**EXERCISE PROMPT**
Write out the records that follow exactly. Do not include pictures.

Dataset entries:

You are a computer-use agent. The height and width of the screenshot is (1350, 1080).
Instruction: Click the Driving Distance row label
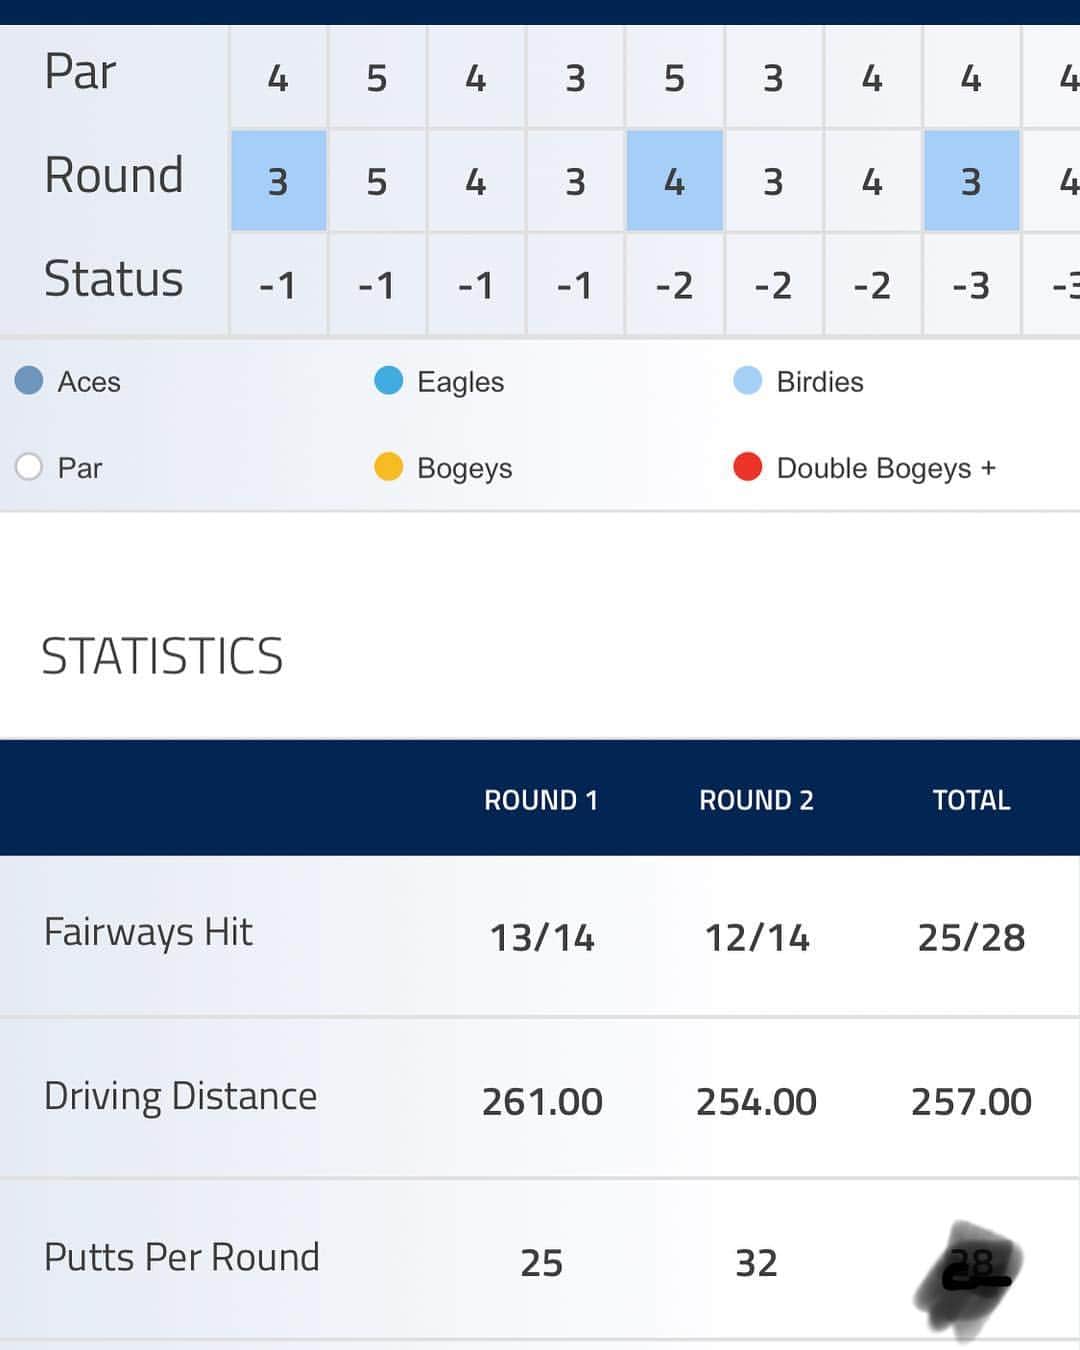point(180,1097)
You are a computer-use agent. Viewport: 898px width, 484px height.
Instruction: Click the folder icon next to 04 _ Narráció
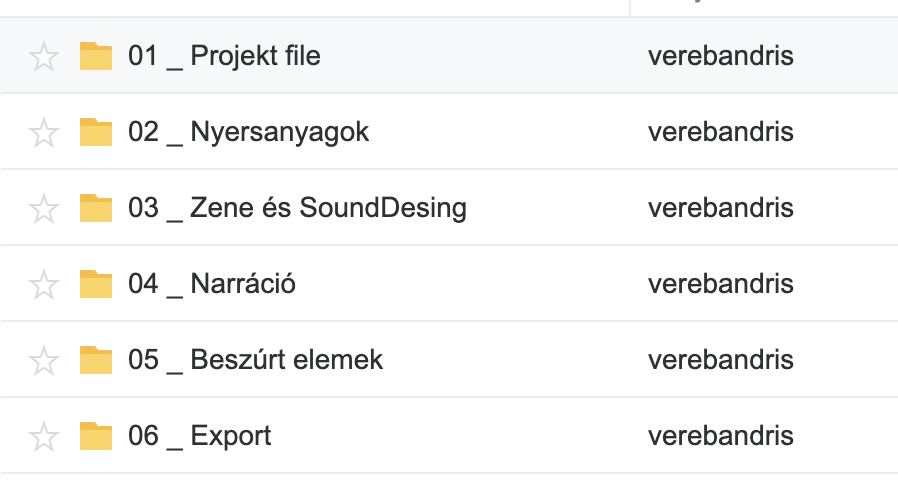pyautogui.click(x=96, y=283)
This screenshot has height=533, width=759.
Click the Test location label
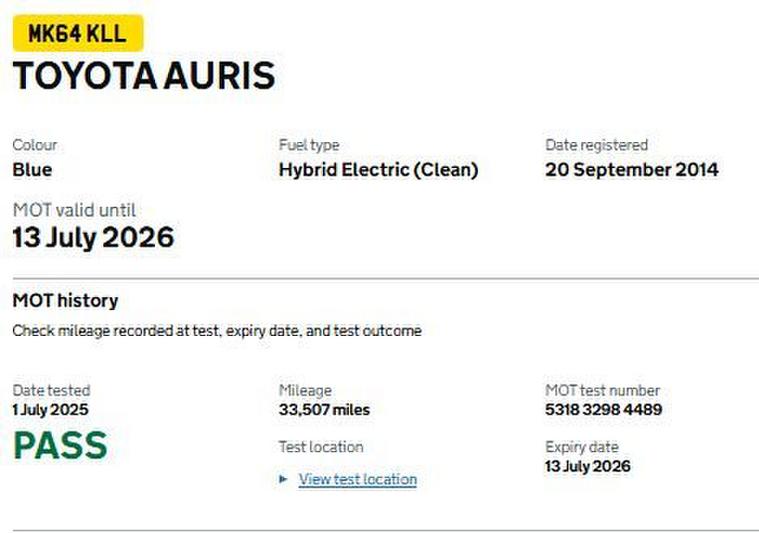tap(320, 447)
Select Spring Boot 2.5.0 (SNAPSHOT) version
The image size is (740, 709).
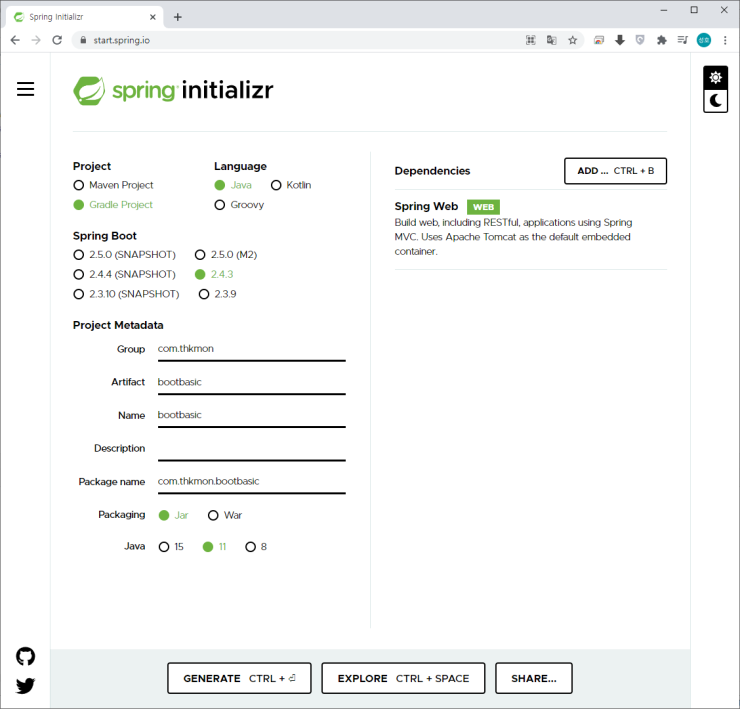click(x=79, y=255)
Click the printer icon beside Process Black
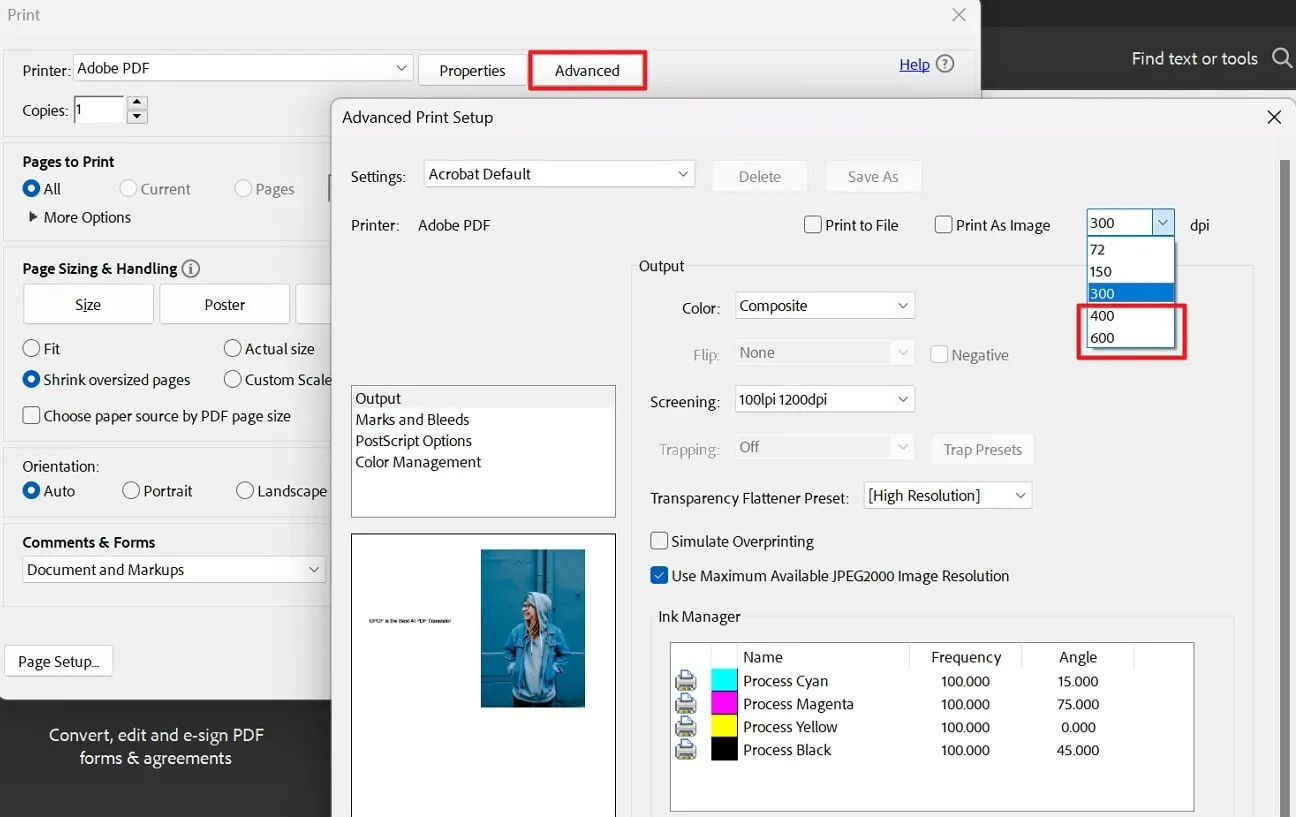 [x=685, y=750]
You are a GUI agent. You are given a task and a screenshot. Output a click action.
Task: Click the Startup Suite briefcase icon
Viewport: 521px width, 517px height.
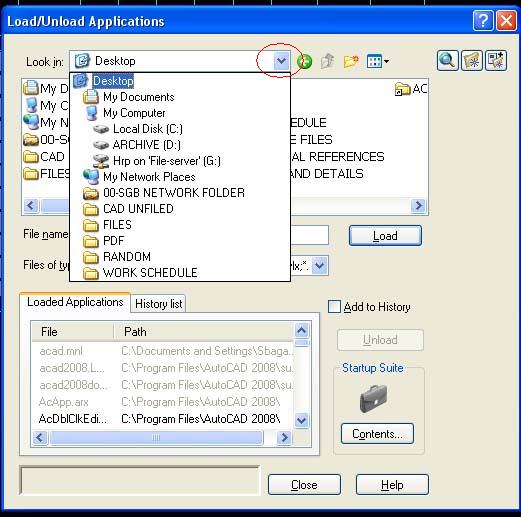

**RESPONSE TO THIS TASK**
You are a computer-use agent. The height and width of the screenshot is (1350, 1080).
Instruction: Click the Driving Distance row label
point(180,1097)
You are a computer-use agent. Viewport: 898px width, 484px height.
Instruction: Click the folder icon next to 04 _ Narráció
pyautogui.click(x=96, y=283)
This screenshot has height=533, width=759.
Click the Test location label
tap(320, 447)
Select Spring Boot 2.5.0 (SNAPSHOT) version
The image size is (740, 709).
click(x=79, y=255)
Click the printer icon beside Process Black
 [x=685, y=750]
You are a GUI agent. You are given a task and a screenshot. Output a click action.
Task: Click the Startup Suite briefcase icon
Viewport: 521px width, 517px height.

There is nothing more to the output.